**REQUIRED WORK**:
Copy out all the lines in the records that include the word "computer".

Dataset entries
* * * * * * *

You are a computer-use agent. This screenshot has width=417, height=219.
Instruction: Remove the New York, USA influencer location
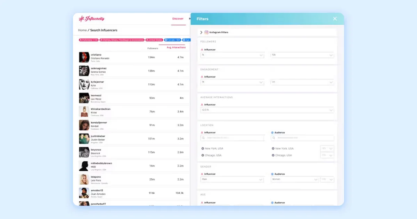click(203, 148)
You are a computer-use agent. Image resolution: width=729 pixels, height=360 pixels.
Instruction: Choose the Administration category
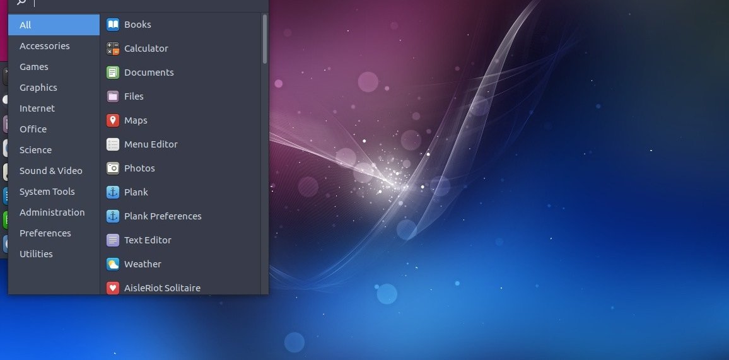click(52, 212)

* * * * * * *

**RESULT**:
You are a computer-use agent. This screenshot has width=417, height=219.
You are a computer-use agent. Image resolution: width=729 pixels, height=360 pixels.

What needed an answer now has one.